--- start Given passage ---

U.S. v. Garcia

Decision Date06 June 1991
Docket Number539 and 1000,Nos. 529,D,s. 529
Citation936 F.2d 648
Parties33 Fed. R. Evid. Serv. 206 UNITED STATES of America v. Amable GARCIA, Miguel Cabrera, Jose Domingo, Carlos Reinoso, Defendants, Jose Dominguez, a/k/a "Jose Domingo", Miguel Cabrera and Amable Garcia, Defendants-Appellants. ockets 90-1313, 90-1366 and 90-1367.
CourtU.S. Court of Appeals — Second Circuit

Sam A. Schmidt, New York City (Barocas & Schmidt, of counsel), for defendant-appellant Dominguez.

Collen P. Cassidy, New York City (Legal Aid Soc., of counsel), for defendant-appellant Cabrera.

David Goldstein, New York City (Goldstein, Weinstein & Fuld, of counsel), for defendant-appellant Garcia.

Ira M. Feinberg, Asst. U.S. Atty., S.D.N.Y. (Otto G. Obermaier, U.S. Atty., Lisa Margaret Smith, Daniel C. Richman, Asst. U.S. Attys., S.D.N.Y., of counsel), for appellee.

Before LUMBARD, NEWMAN and ALTIMARI, Circuit Judges.

ALTIMARI, Circuit Judge:

Defendants-appellants Jose Dominguez, Miguel Cabrera, and Amable Garcia appeal from judgments of conviction entered in the United States District Court for the Southern District of New York (Robert P. Patterson, Judge ). The underlying indictment charged the defendants, in Count One, with conspiracy to violate the narcotics laws of the United States, in violation of 21 U.S.C. Sec. 846 (1988) and, in Count Two, with possession with the intent to distribute more than 500 grams of cocaine within 1,000 feet of a school, in violation of 21 U.S.C. Secs. 841(a)(1) (1988), 841(b)(1)(B) (1988) and 845a(a) (1988). Following a two week jury trial, Garcia was convicted on both counts; Cabrera was convicted on Count One, the conspiracy count, but was acquitted on Count Two; and Dominguez was convicted on Count Two, the possession count, but was acquitted on Count One.

--- end Given passage ---

Retype everything from "Decision Date06 June" down to "for defendant-appellant Garcia." in the U.S. v. Garcia opinion above.

--- start Dataset entries ---

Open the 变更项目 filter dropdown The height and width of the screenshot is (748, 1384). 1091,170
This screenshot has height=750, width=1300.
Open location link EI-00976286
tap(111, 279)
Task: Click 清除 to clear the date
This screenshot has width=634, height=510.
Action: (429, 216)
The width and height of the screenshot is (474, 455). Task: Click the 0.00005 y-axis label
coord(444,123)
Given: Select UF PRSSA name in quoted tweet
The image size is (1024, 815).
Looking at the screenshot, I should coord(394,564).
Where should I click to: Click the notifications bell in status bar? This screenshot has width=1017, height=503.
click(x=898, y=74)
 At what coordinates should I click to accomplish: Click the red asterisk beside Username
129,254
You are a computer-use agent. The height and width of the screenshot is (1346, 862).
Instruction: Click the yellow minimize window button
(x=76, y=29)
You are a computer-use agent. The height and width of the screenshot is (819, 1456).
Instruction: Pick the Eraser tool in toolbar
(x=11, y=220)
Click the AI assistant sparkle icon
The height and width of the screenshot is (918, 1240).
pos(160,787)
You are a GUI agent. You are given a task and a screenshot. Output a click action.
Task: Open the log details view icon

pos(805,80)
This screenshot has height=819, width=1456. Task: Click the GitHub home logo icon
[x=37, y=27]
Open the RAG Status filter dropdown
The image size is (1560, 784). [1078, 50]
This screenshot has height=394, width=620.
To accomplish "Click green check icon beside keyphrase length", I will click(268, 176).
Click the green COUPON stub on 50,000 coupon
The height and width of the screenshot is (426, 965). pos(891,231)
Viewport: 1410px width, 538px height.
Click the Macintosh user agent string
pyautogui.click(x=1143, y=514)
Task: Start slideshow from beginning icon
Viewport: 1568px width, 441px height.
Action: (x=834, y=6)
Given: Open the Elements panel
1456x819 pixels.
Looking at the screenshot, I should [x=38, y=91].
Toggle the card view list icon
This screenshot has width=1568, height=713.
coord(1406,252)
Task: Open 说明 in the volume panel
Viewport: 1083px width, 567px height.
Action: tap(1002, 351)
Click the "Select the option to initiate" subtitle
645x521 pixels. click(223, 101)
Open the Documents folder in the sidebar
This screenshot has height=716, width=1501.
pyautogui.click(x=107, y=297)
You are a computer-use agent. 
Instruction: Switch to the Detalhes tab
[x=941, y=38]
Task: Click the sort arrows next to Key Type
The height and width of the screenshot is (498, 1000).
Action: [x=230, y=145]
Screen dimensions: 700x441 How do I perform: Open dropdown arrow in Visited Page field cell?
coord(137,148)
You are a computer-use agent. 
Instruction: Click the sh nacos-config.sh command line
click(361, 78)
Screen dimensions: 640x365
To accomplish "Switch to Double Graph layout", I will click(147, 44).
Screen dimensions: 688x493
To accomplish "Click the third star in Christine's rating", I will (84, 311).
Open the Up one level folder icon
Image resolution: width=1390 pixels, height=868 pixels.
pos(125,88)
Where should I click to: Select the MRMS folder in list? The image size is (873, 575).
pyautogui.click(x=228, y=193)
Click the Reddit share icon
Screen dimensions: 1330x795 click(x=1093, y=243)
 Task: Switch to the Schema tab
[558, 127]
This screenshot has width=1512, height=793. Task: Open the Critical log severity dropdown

--- end Dataset entries ---

◆ **Full output**
Decision Date06 June 1991
Docket Number539 and 1000,Nos. 529,D,s. 529
Citation936 F.2d 648
Parties33 Fed. R. Evid. Serv. 206 UNITED STATES of America v. Amable GARCIA, Miguel Cabrera, Jose Domingo, Carlos Reinoso, Defendants, Jose Dominguez, a/k/a "Jose Domingo", Miguel Cabrera and Amable Garcia, Defendants-Appellants. ockets 90-1313, 90-1366 and 90-1367.
CourtU.S. Court of Appeals — Second Circuit

Sam A. Schmidt, New York City (Barocas & Schmidt, of counsel), for defendant-appellant Dominguez.

Collen P. Cassidy, New York City (Legal Aid Soc., of counsel), for defendant-appellant Cabrera.

David Goldstein, New York City (Goldstein, Weinstein & Fuld, of counsel), for defendant-appellant Garcia.